YOUR INSTRUCTIONS – Nothing may be changed. Give the entries below again exactly.

********

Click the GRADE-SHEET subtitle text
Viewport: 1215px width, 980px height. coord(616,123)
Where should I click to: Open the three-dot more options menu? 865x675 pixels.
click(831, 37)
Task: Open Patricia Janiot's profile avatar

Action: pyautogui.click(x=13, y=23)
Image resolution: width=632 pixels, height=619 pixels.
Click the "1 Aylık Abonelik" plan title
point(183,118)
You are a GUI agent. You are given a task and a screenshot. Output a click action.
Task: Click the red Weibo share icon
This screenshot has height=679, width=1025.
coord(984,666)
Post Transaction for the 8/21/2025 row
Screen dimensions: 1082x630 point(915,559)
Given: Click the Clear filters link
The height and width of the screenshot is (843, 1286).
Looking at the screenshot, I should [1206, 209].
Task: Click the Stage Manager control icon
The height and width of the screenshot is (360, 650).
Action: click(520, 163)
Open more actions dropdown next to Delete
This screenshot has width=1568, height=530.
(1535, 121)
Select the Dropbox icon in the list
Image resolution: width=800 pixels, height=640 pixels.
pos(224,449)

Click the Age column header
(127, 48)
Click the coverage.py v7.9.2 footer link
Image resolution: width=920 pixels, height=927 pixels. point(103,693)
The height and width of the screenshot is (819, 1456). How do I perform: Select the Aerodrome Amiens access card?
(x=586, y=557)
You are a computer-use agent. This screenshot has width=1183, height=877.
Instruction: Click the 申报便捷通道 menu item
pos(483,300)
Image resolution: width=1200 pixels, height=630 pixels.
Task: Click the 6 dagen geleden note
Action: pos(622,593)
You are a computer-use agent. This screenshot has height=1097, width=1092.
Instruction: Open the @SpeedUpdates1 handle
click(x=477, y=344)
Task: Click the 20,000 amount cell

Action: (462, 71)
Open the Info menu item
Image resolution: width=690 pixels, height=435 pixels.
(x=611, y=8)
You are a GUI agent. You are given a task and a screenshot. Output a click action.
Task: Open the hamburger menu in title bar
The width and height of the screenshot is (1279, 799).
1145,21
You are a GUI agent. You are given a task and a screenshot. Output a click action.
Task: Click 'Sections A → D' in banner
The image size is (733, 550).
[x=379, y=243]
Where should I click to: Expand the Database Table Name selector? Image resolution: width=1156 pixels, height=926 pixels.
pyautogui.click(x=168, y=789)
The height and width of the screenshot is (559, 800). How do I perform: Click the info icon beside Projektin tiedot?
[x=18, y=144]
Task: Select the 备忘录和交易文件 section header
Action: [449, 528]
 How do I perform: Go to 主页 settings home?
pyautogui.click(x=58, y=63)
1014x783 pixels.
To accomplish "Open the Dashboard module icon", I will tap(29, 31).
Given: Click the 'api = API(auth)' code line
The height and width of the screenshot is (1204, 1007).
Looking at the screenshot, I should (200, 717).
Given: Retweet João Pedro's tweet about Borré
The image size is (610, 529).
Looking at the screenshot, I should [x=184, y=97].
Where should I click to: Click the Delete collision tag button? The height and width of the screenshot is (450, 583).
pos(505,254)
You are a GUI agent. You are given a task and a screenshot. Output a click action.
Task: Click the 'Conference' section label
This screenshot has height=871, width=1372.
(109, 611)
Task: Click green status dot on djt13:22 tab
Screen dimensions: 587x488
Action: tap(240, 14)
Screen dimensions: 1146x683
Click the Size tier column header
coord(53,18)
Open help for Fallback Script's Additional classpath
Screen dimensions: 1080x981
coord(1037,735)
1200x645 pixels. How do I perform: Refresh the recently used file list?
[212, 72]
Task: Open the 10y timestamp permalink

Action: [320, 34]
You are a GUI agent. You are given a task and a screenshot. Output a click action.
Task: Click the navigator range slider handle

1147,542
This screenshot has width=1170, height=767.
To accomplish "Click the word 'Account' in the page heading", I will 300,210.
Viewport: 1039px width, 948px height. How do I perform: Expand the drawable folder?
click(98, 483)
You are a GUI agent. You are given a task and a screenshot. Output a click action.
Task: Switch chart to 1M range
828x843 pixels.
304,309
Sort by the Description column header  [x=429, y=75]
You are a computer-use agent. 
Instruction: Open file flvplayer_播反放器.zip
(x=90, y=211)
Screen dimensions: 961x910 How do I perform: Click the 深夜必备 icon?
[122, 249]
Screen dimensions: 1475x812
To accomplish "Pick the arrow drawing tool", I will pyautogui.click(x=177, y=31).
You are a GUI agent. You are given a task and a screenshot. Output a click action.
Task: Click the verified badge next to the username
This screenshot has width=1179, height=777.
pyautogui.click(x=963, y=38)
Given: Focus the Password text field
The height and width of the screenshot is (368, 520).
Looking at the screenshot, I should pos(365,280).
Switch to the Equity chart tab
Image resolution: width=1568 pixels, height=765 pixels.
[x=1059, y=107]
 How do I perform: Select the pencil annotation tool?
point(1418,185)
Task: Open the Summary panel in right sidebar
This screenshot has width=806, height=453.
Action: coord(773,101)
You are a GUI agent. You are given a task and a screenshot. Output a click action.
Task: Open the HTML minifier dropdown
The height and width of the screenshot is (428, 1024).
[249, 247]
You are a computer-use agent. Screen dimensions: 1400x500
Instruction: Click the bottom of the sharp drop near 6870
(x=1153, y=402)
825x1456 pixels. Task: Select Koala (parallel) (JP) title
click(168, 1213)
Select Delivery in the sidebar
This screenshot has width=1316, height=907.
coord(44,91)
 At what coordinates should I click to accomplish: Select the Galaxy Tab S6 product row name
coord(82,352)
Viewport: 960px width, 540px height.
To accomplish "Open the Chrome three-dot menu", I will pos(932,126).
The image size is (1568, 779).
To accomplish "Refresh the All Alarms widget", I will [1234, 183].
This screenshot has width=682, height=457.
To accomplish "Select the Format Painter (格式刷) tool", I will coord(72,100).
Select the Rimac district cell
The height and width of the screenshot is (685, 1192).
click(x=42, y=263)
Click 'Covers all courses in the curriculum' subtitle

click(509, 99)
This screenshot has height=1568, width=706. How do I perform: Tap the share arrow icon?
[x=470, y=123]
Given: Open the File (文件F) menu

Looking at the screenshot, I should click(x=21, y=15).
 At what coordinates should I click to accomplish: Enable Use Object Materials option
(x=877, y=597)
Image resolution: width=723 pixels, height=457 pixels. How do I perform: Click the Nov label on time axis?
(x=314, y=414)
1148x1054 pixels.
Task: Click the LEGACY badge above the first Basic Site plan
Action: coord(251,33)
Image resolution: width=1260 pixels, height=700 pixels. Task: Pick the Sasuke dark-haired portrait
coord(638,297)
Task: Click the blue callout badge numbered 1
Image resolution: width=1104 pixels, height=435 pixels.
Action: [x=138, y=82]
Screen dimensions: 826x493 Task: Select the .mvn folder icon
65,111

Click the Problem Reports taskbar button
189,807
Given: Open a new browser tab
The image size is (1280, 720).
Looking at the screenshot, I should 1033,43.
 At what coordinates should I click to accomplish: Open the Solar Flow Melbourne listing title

********

ANSWER SECTION –
Click the GRADE-SHEET subtitle text
Viewport: 1215px width, 980px height. coord(616,123)
Where should I click to: Open the three-dot more options menu? 865x675 pixels.
click(831, 37)
Task: Open Patricia Janiot's profile avatar

Action: pyautogui.click(x=13, y=23)
Image resolution: width=632 pixels, height=619 pixels.
Click the "1 Aylık Abonelik" plan title
point(183,118)
You are a GUI agent. You are given a task and a screenshot. Output a click action.
Task: Click the red Weibo share icon
This screenshot has height=679, width=1025.
coord(984,666)
Post Transaction for the 8/21/2025 row
Screen dimensions: 1082x630 point(915,559)
Given: Click the Clear filters link
The height and width of the screenshot is (843, 1286).
Looking at the screenshot, I should [1206, 209].
Task: Click the Stage Manager control icon
The height and width of the screenshot is (360, 650).
Action: click(520, 163)
Open more actions dropdown next to Delete
This screenshot has width=1568, height=530.
(1535, 121)
Select the Dropbox icon in the list
Image resolution: width=800 pixels, height=640 pixels.
pos(224,449)

Click the Age column header
(127, 48)
Click the coverage.py v7.9.2 footer link
Image resolution: width=920 pixels, height=927 pixels. point(103,693)
The height and width of the screenshot is (819, 1456). How do I perform: Select the Aerodrome Amiens access card?
(x=586, y=557)
You are a computer-use agent. This screenshot has width=1183, height=877.
Instruction: Click the 申报便捷通道 menu item
pos(483,300)
Image resolution: width=1200 pixels, height=630 pixels.
Task: Click the 6 dagen geleden note
Action: pos(622,593)
You are a computer-use agent. This screenshot has height=1097, width=1092.
Instruction: Open the @SpeedUpdates1 handle
click(x=477, y=344)
Task: Click the 20,000 amount cell

Action: (462, 71)
Open the Info menu item
Image resolution: width=690 pixels, height=435 pixels.
(x=611, y=8)
You are a GUI agent. You are given a task and a screenshot. Output a click action.
Task: Open the hamburger menu in title bar
The width and height of the screenshot is (1279, 799).
1145,21
You are a GUI agent. You are given a task and a screenshot. Output a click action.
Task: Click 'Sections A → D' in banner
The image size is (733, 550).
[x=379, y=243]
Where should I click to: Expand the Database Table Name selector? Image resolution: width=1156 pixels, height=926 pixels.
pyautogui.click(x=168, y=789)
The height and width of the screenshot is (559, 800). How do I perform: Click the info icon beside Projektin tiedot?
[x=18, y=144]
Task: Select the 备忘录和交易文件 section header
Action: [449, 528]
 How do I perform: Go to 主页 settings home?
pyautogui.click(x=58, y=63)
1014x783 pixels.
To accomplish "Open the Dashboard module icon", I will tap(29, 31).
Given: Click the 'api = API(auth)' code line
The height and width of the screenshot is (1204, 1007).
Looking at the screenshot, I should (200, 717).
Given: Retweet João Pedro's tweet about Borré
The image size is (610, 529).
Looking at the screenshot, I should [x=184, y=97].
Where should I click to: Click the Delete collision tag button? The height and width of the screenshot is (450, 583).
pos(505,254)
You are a GUI agent. You are given a task and a screenshot. Output a click action.
Task: Click the 'Conference' section label
This screenshot has height=871, width=1372.
(109, 611)
Task: Click green status dot on djt13:22 tab
Screen dimensions: 587x488
Action: tap(240, 14)
Screen dimensions: 1146x683
Click the Size tier column header
coord(53,18)
Open help for Fallback Script's Additional classpath
Screen dimensions: 1080x981
coord(1037,735)
1200x645 pixels. How do I perform: Refresh the recently used file list?
[212, 72]
Task: Open the 10y timestamp permalink

Action: [320, 34]
You are a GUI agent. You are given a task and a screenshot. Output a click action.
Task: Click the navigator range slider handle

1147,542
This screenshot has width=1170, height=767.
To accomplish "Click the word 'Account' in the page heading", I will 300,210.
Viewport: 1039px width, 948px height. How do I perform: Expand the drawable folder?
click(98, 483)
You are a GUI agent. You are given a task and a screenshot. Output a click action.
Task: Switch chart to 1M range
828x843 pixels.
304,309
Sort by the Description column header  [x=429, y=75]
You are a computer-use agent. 
Instruction: Open file flvplayer_播反放器.zip
(x=90, y=211)
Screen dimensions: 961x910 How do I perform: Click the 深夜必备 icon?
[122, 249]
Screen dimensions: 1475x812
To accomplish "Pick the arrow drawing tool", I will pyautogui.click(x=177, y=31).
You are a GUI agent. You are given a task and a screenshot. Output a click action.
Task: Click the verified badge next to the username
This screenshot has width=1179, height=777.
pyautogui.click(x=963, y=38)
Given: Focus the Password text field
The height and width of the screenshot is (368, 520).
Looking at the screenshot, I should pos(365,280).
Switch to the Equity chart tab
Image resolution: width=1568 pixels, height=765 pixels.
[x=1059, y=107]
 How do I perform: Select the pencil annotation tool?
point(1418,185)
Task: Open the Summary panel in right sidebar
This screenshot has width=806, height=453.
Action: coord(773,101)
You are a GUI agent. You are given a task and a screenshot. Output a click action.
Task: Open the HTML minifier dropdown
The height and width of the screenshot is (428, 1024).
[249, 247]
You are a computer-use agent. Screen dimensions: 1400x500
Instruction: Click the bottom of the sharp drop near 6870
(x=1153, y=402)
825x1456 pixels. Task: Select Koala (parallel) (JP) title
click(168, 1213)
Select Delivery in the sidebar
This screenshot has width=1316, height=907.
coord(44,91)
 At what coordinates should I click to accomplish: Select the Galaxy Tab S6 product row name
coord(82,352)
Viewport: 960px width, 540px height.
To accomplish "Open the Chrome three-dot menu", I will pos(932,126).
The image size is (1568, 779).
To accomplish "Refresh the All Alarms widget", I will [1234, 183].
This screenshot has width=682, height=457.
To accomplish "Select the Format Painter (格式刷) tool", I will coord(72,100).
Select the Rimac district cell
The height and width of the screenshot is (685, 1192).
click(x=42, y=263)
Click 'Covers all courses in the curriculum' subtitle

click(509, 99)
This screenshot has height=1568, width=706. How do I perform: Tap the share arrow icon?
[x=470, y=123]
Given: Open the File (文件F) menu

Looking at the screenshot, I should click(x=21, y=15).
 At what coordinates should I click to accomplish: Enable Use Object Materials option
(x=877, y=597)
Image resolution: width=723 pixels, height=457 pixels. How do I perform: Click the Nov label on time axis?
(x=314, y=414)
1148x1054 pixels.
Task: Click the LEGACY badge above the first Basic Site plan
Action: coord(251,33)
Image resolution: width=1260 pixels, height=700 pixels. Task: Pick the Sasuke dark-haired portrait
coord(638,297)
Task: Click the blue callout badge numbered 1
Image resolution: width=1104 pixels, height=435 pixels.
Action: [x=138, y=82]
Screen dimensions: 826x493 Task: Select the .mvn folder icon
65,111

Click the Problem Reports taskbar button
189,807
Given: Open a new browser tab
The image size is (1280, 720).
Looking at the screenshot, I should 1033,43.
 At what coordinates should I click to accomplish: Open the Solar Flow Melbourne listing title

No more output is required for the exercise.